KISS400 Gary Graff of Billboard reports:

With the Rock and Roll Hall of Fame Induction ceremony looming closer, neither KISS nor the Rock and Roll Hall of Fame Foundation seem ready to relax the entrenched positions that led to the group’s decision not to perform April 10th at the Barclays Center in Brooklyn.

KISS, according to frontman Paul Stanley, is upset that the Rock Hall plans to induct only the group’s founding lineup and tells Billboard that discussions about subsequent members “was shut down as a non-starter.”

Nevertheless, Stanley says KISS feels that honoring the other six musicians who have played in the band is “a very valid argument considering that there are people who played on multi-platinum albums and played for millions of people and were very important for the continuation of the band.
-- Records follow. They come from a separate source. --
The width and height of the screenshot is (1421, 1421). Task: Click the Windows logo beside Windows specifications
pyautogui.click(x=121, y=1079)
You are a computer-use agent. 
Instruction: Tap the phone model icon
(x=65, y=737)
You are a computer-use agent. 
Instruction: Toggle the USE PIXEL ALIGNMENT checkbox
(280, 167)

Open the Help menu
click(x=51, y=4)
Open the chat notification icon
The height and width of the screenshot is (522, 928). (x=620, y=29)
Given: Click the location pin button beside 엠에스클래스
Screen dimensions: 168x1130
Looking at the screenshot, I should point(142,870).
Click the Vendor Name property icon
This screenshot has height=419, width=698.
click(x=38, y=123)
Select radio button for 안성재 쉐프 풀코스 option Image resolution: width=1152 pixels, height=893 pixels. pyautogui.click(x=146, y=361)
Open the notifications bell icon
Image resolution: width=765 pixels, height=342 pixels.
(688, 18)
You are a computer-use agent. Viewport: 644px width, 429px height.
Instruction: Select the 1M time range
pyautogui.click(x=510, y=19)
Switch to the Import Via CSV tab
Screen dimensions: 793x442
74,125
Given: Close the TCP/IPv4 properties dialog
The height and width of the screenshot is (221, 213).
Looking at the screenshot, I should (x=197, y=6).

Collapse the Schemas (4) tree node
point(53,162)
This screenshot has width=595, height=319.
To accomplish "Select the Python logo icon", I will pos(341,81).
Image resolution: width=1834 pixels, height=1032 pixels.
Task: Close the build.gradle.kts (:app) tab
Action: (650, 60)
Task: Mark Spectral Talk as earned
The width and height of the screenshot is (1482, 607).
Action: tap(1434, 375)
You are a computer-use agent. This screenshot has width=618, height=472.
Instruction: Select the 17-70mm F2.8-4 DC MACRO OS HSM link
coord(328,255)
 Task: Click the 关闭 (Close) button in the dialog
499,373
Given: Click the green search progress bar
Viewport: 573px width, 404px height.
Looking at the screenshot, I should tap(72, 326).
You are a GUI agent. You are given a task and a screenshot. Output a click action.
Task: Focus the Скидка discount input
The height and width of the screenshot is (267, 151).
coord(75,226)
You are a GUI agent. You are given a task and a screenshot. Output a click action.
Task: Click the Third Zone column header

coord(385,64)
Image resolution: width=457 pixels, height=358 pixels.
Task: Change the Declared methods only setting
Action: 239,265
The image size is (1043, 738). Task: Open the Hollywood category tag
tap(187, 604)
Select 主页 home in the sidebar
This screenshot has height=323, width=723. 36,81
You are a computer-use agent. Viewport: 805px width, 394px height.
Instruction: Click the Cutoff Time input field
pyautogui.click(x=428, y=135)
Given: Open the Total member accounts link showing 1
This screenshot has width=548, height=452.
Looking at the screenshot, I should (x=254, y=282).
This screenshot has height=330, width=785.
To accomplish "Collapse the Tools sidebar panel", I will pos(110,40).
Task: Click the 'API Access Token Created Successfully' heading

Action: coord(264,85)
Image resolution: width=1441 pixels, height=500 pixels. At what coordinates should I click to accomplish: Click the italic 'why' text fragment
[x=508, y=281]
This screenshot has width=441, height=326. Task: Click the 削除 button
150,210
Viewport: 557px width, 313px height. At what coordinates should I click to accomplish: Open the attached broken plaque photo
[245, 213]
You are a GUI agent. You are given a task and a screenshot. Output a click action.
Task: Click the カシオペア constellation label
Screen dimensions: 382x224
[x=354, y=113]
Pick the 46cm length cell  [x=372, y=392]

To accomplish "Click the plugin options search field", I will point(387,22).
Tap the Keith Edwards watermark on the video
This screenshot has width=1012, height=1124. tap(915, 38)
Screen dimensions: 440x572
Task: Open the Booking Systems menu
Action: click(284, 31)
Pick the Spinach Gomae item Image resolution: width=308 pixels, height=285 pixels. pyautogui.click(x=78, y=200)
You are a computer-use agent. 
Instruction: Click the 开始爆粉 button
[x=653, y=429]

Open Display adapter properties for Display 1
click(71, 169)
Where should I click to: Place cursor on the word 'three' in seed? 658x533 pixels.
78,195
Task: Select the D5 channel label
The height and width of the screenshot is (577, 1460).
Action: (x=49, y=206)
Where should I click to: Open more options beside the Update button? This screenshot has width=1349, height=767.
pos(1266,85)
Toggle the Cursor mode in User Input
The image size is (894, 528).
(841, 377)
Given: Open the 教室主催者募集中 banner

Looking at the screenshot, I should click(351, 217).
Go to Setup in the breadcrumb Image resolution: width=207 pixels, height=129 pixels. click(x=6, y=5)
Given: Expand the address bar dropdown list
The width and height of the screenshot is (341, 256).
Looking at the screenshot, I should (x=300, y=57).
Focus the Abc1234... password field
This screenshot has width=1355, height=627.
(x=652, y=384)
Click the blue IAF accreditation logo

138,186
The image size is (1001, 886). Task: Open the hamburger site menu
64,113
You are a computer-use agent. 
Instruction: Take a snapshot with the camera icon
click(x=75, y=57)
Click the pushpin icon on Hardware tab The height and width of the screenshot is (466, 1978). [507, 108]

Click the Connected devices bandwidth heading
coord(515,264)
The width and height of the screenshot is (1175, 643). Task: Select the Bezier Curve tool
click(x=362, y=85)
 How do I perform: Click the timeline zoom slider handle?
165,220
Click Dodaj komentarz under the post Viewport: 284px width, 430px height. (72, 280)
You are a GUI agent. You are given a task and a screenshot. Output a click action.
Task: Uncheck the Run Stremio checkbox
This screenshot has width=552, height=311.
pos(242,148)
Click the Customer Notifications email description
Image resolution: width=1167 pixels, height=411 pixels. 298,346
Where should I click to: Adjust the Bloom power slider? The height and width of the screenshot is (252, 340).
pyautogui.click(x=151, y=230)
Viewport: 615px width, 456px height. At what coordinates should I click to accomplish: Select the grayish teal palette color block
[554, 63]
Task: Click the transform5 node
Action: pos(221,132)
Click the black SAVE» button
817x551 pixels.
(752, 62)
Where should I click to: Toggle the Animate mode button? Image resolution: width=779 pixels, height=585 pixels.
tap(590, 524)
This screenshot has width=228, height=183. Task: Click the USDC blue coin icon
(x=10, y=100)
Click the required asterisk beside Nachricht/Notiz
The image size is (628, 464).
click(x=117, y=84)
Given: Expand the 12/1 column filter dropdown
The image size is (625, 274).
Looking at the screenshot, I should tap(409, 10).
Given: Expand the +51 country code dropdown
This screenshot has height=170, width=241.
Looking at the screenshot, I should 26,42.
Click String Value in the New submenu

And clearly when you’ve got a busload of Grateful Dead (members) who have been inducted and guys in the Chili Peppers who nobody knows who they are because they played on the very earliest albums are inducted…The list goes on and on of the inconsistencies. Now, I’m not pointing fingers at any of those people, but I’m certainly pointing a finger at the Rock and Roll Hall of Fame. The only consistencies are inconsistencies and the rules clearly are there are no rules because the criteria for how and who gets in is purely based upon a personal like or dislike. And when I feel we’re being treated unfairly, I have issues with that.”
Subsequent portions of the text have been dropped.